Text block:
Figure 8 shows the collected RF signals using two receivers units for two segments after doing the normalization (between 1 and −1 values). (a) presents the normal RF activities for segment 1, while (b) presents the RF activities when there is a AR UAV only flying in the region without recording videos using segment 3.
5.2. Analysis of RF Dataset
The main challenge here is to extract the important information from the generated data to use them as predictor in the learning process. This part identifies the main features that are considered and chosen as inputs and the explanations behind using these features in the learning approach.
Figure 2 shows the specifications of the RF dataset and how many segments (=20 million samples per segment) for each class. It is shown in the same figure that each class has different number of segments/samples, and we divided our dataset into 70% for training process and 30% for testing process. The spectrum signals of the three given scenarios in the dataset (2, 4, and 10 classes) are shown in
Figure 9 after reducing the noise variations and smooth the RF signals.
Note that, in case of two classes scenario, class 1 represents the RF background activities for no UAV case and class 2 represents the RF signals when there is a UAV. In case of four classes scenario, class 1 represents the RF background activities for no UAV case, and classes from 2 to 4 are for the Bebop, AR, and Phantom UAVs. In case of ten classes, class 1 represents the RF background activities for no UAV case, classes from 2 to 5 represents the flight modes of the Bebop 4, classes from 6 to 9 represents the flight modes of the AR 4, and, finally, class 10 represents the flight mode of the Phantom UAV.
Figure 10 shows the RF data distribution of 2-classes, 4-classes, and 10-classes scenarios. Based on (a), the data distribution of the two classes (UAV and No UAV) can be easily used to identify the availability of the UAV in a specific region. Furthermore, when the number of classes has increased to four classes, the complexity of the detection problem is increased due to the same RF range for class 2 and class 3 as illustrated in (b); these two classes are the Bebop and AR UAVs that made by the same company, while class 1 and 4 can be easily identified since they are transmitted using different RF values. In case of 10 classes, class 1 and class 10 can be easily detected, while it is difficult to identify class 2 to class 5 since they have the same range of RF values for Bebop 4 flight modes, and the same thing for class 6 to class 9.
5.3. UAV Detection and Identification
The easiest way to test any detection system is by measuring the overall accuracy. However, in a situation where classes are not equally relevant to classify or when classes are imbalanced, accuracy can be a misleading option. Hence, the ratios of positive or negative being incorrect or correct are also more helpful in the evaluation. There are other metrics that might use to measure the performance of the UAV detection system, such as recall, error, precision, false negative rate (FNR), false discovery rate (FDR), and F1 scores. These metrics can be evaluated based on the following equations:
where TP, FN, and FP represent the number of true positives, false negatives, and false positives [
38]. These metrics can be evaluated and summarized in a matrix form called confusion matrix.
Figure 11 shows the typical confusion matrix for binary classification problem that can be generated and visualized using the output of a python 3 script and MATLAB code.

Dataset entries:

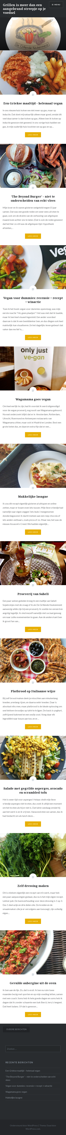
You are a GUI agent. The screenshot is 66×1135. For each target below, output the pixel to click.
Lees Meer (33, 135)
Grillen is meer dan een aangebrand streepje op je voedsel (24, 9)
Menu (57, 4)
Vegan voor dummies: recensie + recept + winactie (29, 1086)
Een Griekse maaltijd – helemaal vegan (23, 1070)
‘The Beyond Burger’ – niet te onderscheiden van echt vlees (31, 1078)
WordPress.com (33, 1129)
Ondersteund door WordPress (24, 1125)
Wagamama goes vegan (16, 1092)
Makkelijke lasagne (14, 1097)
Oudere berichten (16, 1029)
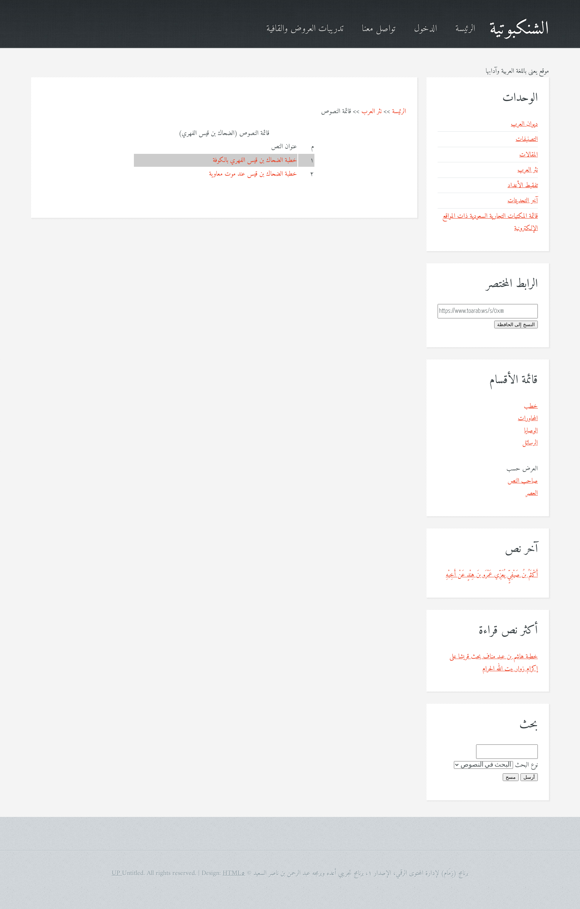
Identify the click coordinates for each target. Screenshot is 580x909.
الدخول (425, 29)
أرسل (529, 777)
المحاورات (528, 418)
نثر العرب (371, 111)
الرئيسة (465, 29)
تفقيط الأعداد (523, 185)
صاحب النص (523, 481)
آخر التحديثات (523, 200)
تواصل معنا (378, 29)
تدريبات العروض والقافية (304, 29)
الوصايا (531, 430)
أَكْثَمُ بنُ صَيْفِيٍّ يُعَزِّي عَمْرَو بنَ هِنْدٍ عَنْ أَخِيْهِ (492, 575)
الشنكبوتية (519, 29)
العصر (532, 493)
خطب (531, 406)
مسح (511, 777)
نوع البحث (526, 765)
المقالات (528, 154)
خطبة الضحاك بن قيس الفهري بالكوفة (255, 160)
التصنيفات (527, 139)
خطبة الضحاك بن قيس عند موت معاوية (253, 174)
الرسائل (530, 443)
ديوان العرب (524, 124)
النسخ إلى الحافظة (516, 324)
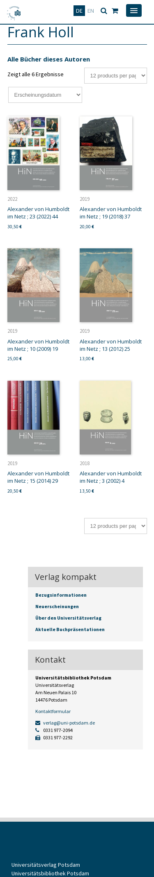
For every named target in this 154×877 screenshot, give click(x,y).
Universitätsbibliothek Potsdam (50, 873)
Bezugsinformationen (61, 595)
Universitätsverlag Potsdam (45, 864)
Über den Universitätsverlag (68, 618)
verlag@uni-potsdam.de (65, 723)
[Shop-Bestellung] (45, 95)
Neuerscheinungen (57, 606)
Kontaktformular (53, 711)
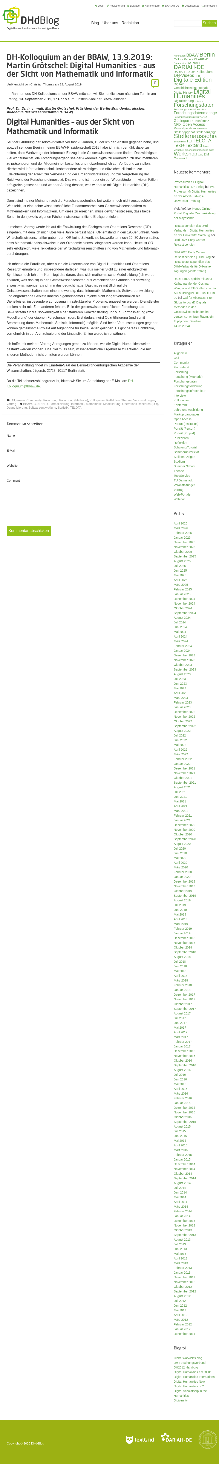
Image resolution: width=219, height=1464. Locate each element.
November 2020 (184, 829)
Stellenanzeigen (184, 457)
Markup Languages (187, 414)
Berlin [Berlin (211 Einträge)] (207, 54)
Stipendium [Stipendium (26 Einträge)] (180, 141)
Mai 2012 (180, 1310)
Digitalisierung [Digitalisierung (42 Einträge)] (184, 101)
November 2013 (184, 1225)
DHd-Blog (37, 1443)
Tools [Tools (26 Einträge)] (205, 146)
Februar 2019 (183, 928)
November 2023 (184, 660)
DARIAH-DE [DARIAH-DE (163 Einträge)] (189, 67)
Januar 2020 (182, 876)
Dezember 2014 (184, 1164)
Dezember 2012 (184, 1277)
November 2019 (184, 886)
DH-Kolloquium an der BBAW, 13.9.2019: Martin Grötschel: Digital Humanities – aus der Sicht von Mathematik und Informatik (81, 65)
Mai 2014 (180, 1197)
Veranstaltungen (144, 400)
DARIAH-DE (170, 5)
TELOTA (75, 407)
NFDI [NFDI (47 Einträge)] (178, 124)
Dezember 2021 (184, 768)
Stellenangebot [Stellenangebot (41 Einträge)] (184, 132)
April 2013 (180, 1258)
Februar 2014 (183, 1211)
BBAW (27, 403)
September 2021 (185, 782)
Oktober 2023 (183, 664)
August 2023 (182, 674)
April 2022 (180, 749)
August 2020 (182, 844)
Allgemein (18, 400)
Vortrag (11, 403)
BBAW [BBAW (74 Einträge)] (192, 55)
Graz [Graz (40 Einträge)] (203, 116)
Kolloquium (97, 400)
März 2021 (181, 811)
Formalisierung (59, 403)
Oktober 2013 (183, 1230)
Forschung (50, 400)
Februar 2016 (183, 1098)
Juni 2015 (180, 1136)
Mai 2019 (180, 914)
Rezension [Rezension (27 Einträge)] (202, 128)
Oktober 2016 (183, 1060)
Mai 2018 (180, 971)
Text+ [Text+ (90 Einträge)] (179, 145)
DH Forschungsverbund (190, 1362)
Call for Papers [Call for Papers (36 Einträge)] (183, 59)
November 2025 (184, 547)
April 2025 (180, 580)
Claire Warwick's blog (188, 1358)
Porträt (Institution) (186, 424)
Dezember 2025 (184, 542)
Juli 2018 (180, 961)
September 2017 (185, 1008)
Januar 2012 (182, 1329)
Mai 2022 (180, 745)
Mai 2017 (180, 1027)
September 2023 (185, 669)
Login (99, 5)
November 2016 (184, 1056)
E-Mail (11, 450)
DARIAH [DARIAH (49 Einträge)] (193, 63)
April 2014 (180, 1202)
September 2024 (185, 613)
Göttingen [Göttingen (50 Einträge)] (181, 120)
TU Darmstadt (183, 480)
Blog (95, 23)
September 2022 (185, 726)
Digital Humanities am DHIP (192, 1372)
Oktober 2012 (183, 1286)
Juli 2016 (180, 1074)
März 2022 (181, 754)
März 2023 (181, 697)
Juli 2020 (180, 848)
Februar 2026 (183, 533)
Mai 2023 (180, 688)
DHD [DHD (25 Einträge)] (197, 76)
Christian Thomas (42, 84)
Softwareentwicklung (42, 407)
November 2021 (184, 773)
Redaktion (130, 23)
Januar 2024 (182, 650)
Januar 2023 (182, 707)
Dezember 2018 (184, 938)
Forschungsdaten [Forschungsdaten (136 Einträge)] (194, 105)
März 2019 (181, 924)
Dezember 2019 (184, 881)
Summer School (184, 466)
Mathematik (93, 403)
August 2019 (182, 900)
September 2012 (185, 1291)
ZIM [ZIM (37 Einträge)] (206, 154)
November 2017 (184, 999)
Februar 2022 (183, 759)
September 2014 (185, 1178)
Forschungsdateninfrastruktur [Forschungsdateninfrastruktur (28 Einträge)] (190, 109)
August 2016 (182, 1070)
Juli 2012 (180, 1301)
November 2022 (184, 716)
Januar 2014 (182, 1216)
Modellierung (111, 403)
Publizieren (181, 438)
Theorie (126, 400)
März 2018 (181, 980)
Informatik (77, 403)
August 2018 (182, 957)
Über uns (110, 23)
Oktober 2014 (183, 1173)
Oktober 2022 (183, 721)
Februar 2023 (183, 702)
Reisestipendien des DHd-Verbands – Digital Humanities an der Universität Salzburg (194, 230)
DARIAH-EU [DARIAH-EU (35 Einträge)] (182, 71)
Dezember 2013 (184, 1220)
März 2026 (181, 528)
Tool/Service (182, 475)
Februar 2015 (183, 1154)
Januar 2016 (182, 1103)
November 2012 (184, 1282)
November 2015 (184, 1112)
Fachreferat (181, 367)
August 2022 (182, 730)
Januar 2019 (182, 933)
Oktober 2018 (183, 947)
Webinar (179, 499)
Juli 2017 (180, 1018)
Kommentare (151, 5)
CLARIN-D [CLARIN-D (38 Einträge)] (201, 59)
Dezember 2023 (184, 655)
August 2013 (182, 1239)
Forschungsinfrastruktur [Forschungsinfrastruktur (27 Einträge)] (187, 117)
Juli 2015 (180, 1131)
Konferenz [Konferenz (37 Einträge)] (202, 120)
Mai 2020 (180, 858)
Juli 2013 (180, 1244)
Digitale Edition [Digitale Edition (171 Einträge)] (193, 79)
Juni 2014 (180, 1192)
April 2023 (180, 693)
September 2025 (185, 556)
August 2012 (182, 1296)
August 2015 (182, 1126)
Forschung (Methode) (73, 400)
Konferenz (181, 405)
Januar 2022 (182, 763)
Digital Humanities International (195, 1377)
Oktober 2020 (183, 834)
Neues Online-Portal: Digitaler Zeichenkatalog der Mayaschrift (195, 213)
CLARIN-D (41, 403)
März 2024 (181, 641)
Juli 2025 (180, 566)
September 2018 (185, 952)
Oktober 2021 (183, 778)
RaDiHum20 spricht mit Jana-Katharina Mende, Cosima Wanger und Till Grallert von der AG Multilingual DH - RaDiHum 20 (195, 288)
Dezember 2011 (184, 1334)
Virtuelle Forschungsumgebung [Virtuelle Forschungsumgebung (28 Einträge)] (191, 149)
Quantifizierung (17, 407)
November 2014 (184, 1169)
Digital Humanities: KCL (190, 1386)
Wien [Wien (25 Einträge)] (211, 150)
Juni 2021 (180, 796)
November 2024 (184, 603)
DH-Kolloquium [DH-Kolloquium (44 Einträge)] (202, 71)
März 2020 (181, 867)
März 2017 (181, 1037)
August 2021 (182, 787)
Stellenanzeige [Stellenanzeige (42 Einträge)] (206, 132)
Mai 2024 (180, 631)
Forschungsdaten (185, 381)
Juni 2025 (180, 570)
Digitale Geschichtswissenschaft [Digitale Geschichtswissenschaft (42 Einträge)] (191, 86)
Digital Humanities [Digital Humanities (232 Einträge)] (192, 94)
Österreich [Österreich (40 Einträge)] (181, 158)
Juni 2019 (180, 909)
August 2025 (182, 561)
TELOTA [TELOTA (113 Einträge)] (202, 140)
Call (176, 358)
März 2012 (181, 1319)
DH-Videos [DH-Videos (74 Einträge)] (184, 75)
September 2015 (185, 1121)
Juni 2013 (180, 1249)
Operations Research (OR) (140, 403)
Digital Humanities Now (189, 1381)
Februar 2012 (183, 1324)
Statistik (63, 407)
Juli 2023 (180, 679)
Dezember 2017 (184, 994)
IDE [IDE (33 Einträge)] (192, 120)
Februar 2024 (183, 646)
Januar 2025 (182, 594)
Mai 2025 (180, 575)
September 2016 (185, 1065)
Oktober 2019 (183, 891)
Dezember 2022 (184, 712)
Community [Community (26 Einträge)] (180, 63)
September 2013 (185, 1235)
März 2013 (181, 1263)
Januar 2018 (182, 990)
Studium (179, 461)
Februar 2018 (183, 985)
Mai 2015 (180, 1140)
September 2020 (185, 839)
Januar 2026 (182, 537)
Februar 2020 (183, 872)
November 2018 (184, 942)
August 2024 (182, 617)
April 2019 (180, 919)
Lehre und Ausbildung (188, 409)
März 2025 (181, 584)
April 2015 (180, 1145)
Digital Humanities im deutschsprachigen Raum (30, 18)
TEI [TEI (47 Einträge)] (189, 141)
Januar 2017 (182, 1046)
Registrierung (116, 5)
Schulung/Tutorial (185, 447)
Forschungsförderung (188, 386)
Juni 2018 (180, 966)
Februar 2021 (183, 815)
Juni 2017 (180, 1023)
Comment (13, 480)
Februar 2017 (183, 1041)
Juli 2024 (180, 622)
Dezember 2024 (184, 599)
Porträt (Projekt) (184, 433)
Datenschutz (190, 5)
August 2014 (182, 1183)
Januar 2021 (182, 820)
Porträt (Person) (184, 428)
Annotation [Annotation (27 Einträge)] (180, 55)
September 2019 (185, 895)
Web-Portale (182, 494)
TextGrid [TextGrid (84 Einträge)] (193, 145)
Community (34, 400)
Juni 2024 (180, 627)
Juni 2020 (180, 853)
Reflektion (113, 400)
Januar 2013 (182, 1272)
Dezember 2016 (184, 1051)
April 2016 (180, 1089)
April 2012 (180, 1315)
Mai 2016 (180, 1084)
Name (11, 435)
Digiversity (181, 1400)
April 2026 (180, 523)
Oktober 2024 (183, 608)
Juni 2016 (180, 1079)
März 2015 (181, 1150)
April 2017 (180, 1032)
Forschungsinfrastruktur (189, 391)
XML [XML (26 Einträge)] (200, 154)
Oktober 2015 (183, 1117)
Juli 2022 (180, 735)
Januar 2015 (182, 1159)
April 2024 (180, 636)
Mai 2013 (180, 1253)
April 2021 (180, 806)
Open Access (183, 419)
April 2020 (180, 862)
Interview (180, 395)
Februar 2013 (183, 1268)
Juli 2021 (180, 792)
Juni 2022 (180, 740)
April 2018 (180, 975)
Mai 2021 (180, 801)
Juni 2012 (180, 1305)
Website (12, 465)
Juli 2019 (180, 905)
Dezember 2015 (184, 1107)
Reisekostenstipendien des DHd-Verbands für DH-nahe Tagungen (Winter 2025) (192, 266)
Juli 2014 (180, 1187)
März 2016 (181, 1093)
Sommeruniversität (186, 452)
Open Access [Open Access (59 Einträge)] (193, 124)
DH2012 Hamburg (186, 1367)
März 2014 (181, 1206)
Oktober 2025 (183, 551)
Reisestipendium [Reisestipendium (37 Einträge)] (185, 128)
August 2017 (182, 1013)
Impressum (209, 5)
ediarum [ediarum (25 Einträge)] (199, 101)
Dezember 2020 (184, 825)
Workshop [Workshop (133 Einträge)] (185, 154)
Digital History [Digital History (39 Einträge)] (183, 92)
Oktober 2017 (183, 1004)
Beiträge (133, 5)
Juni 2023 (180, 683)
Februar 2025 (183, 589)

Exercise set:
1. Reproduce the stretch of the UAV detection text from "5.2. Analysis of" through "the RF signals.".
2. In the four-class scenario of the UAV detection text, which two UAVs are hard to tell apart because they share the same RF range?

Answers to each task:
1.
5.2. Analysis of RF Dataset
The main challenge here is to extract the important information from the generated data to use them as predictor in the learning process. This part identifies the main features that are considered and chosen as inputs and the explanations behind using these features in the learning approach.
Figure 2 shows the specifications of the RF dataset and how many segments (=20 million samples per segment) for each class. It is shown in the same figure that each class has different number of segments/samples, and we divided our dataset into 70% for training process and 30% for testing process. The spectrum signals of the three given scenarios in the dataset (2, 4, and 10 classes) are shown in
Figure 9 after reducing the noise variations and smooth the RF signals.

2. The Bebop and AR UAVs.